“I’ll say she has,” agreed Custer. “She’s a peach of a girl!”
“She’s simply divine,” added Eva.
In her room, Shannon could barely get into bed before she was asleep.
CHAPTER XVI
It was four o’clock the following morning before she awoke. The craving awoke with her. It seized her mercilessly; yet even as she gave in to it, she had the satisfaction of knowing that she had gone without the little white powders longer this time than since she had first started to use them. She took but a third of her normal dose.
When Eva knocked at half past five, Shannon rose and dressed in frantic haste, that she might escape a return of the desire. She did not escape it entirely, but she was able to resist it until she was dressed and out of reach of the little black case.

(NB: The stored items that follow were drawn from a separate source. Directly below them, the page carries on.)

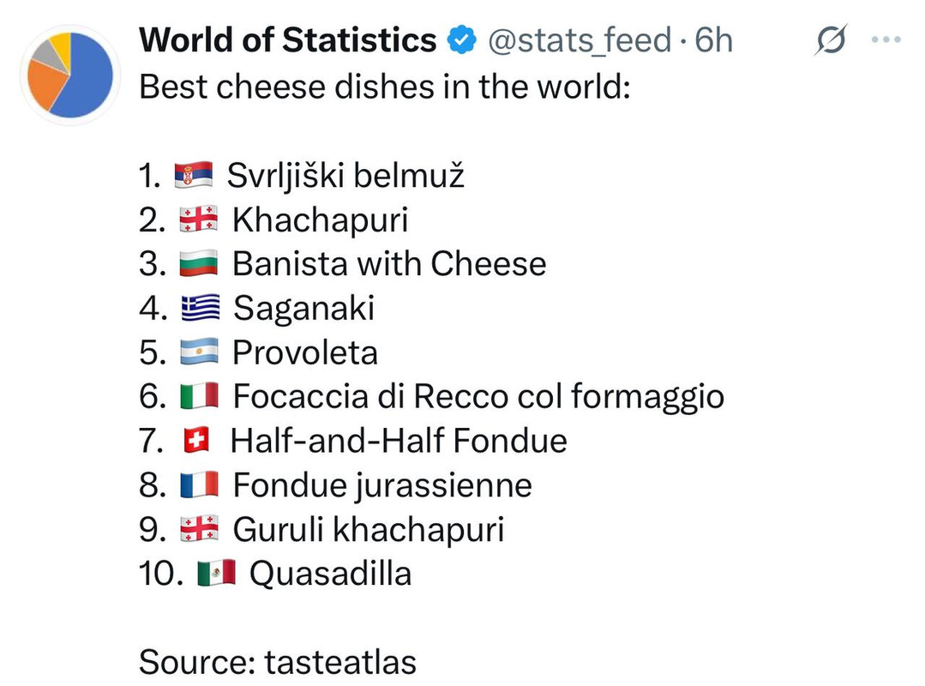This screenshot has width=925, height=686.
Task: Click the Argentine flag beside Provoleta
Action: [200, 352]
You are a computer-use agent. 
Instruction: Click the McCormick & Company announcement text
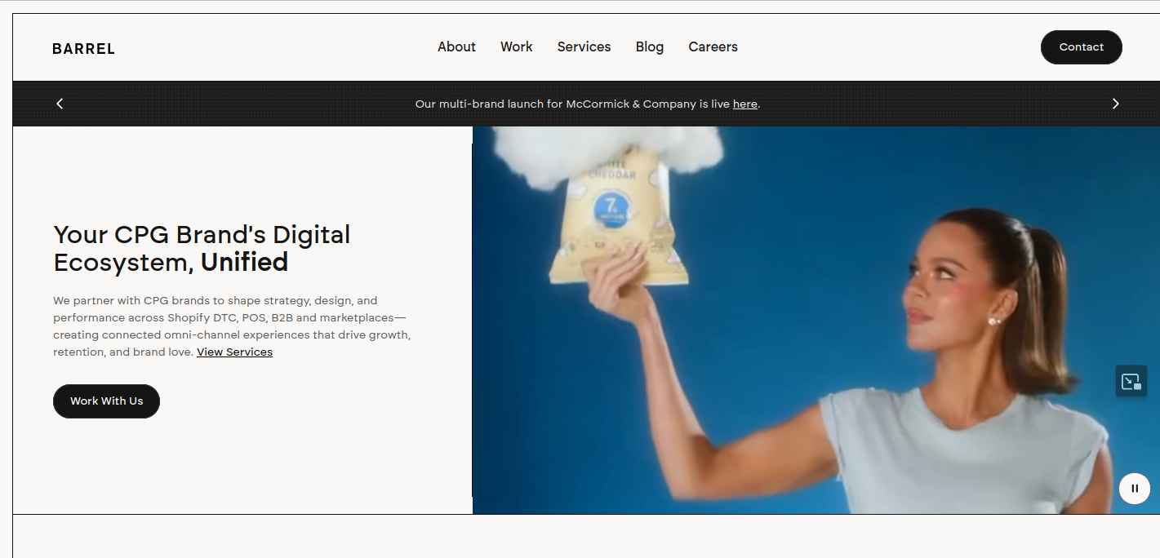pos(571,104)
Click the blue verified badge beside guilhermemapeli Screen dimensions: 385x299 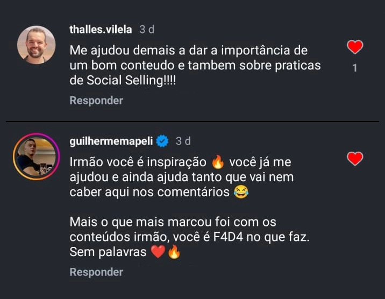point(162,141)
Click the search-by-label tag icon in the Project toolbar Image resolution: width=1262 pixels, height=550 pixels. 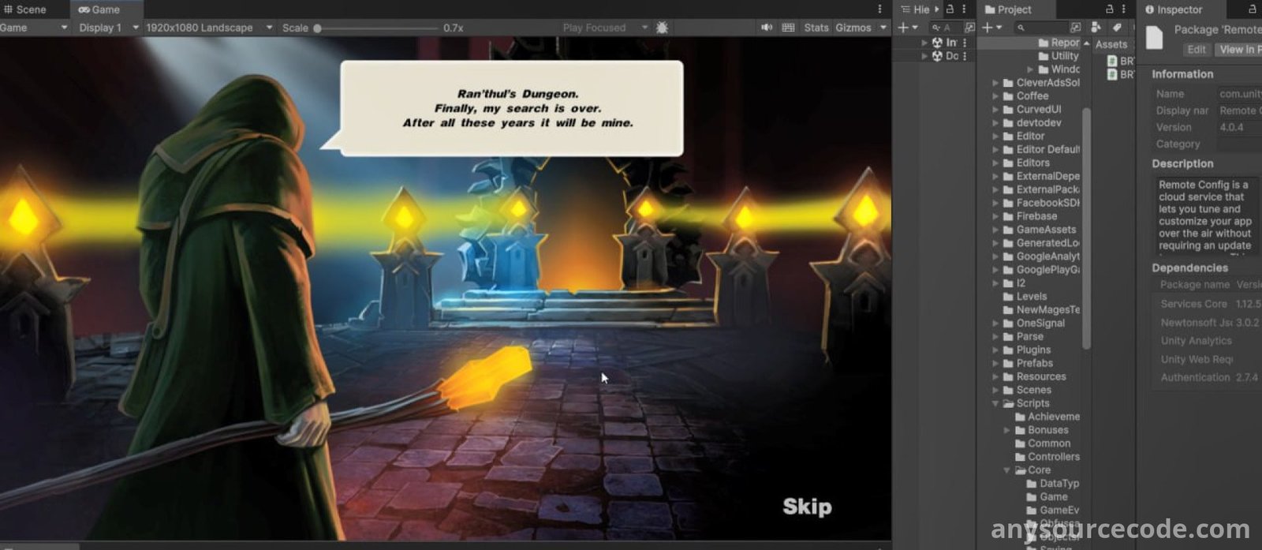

That day she went with Custer and Eva and Guy to the country club, returning only in time for a swim before dinner; and again she fought off the craving while she was dressing for dinner. After dinner they danced, and once more she was so physically tired when she reached her rooms that she could think of nothing but sleep. The day of golf had kept her fully occupied in the hot sun, and in such good company her mind had been pleasantly occupied, too, so that she had not been troubled by her old enemy.
Again it was early morning before she was forced to fight the implacable foe. She fought valiantly this time, but she lost.
And so it went, day after day, as she dragged out her dwindling supply and prolonged the happy hours of her all too brief respite from the degradation of the life to which she knew she must soon return. Each day it was harder to think of going back—of leaving these people, whom she had come to love as she loved their lives and their surroundings, and taking her place again in the stifling and degraded atmosphere of the Vista del Paso bungalow. They were so good to her, and had so wholly taken her into their family life, that she felt as one of them. They shared everything with her. There was not a day that she did not ride with Custer out among the brown hills. She knew that she was going to miss these rides—that she was going to miss the man, too. He had treated her as a man would like other men to treat his sister, with a respect and deference that she had never met with in the City of Angels.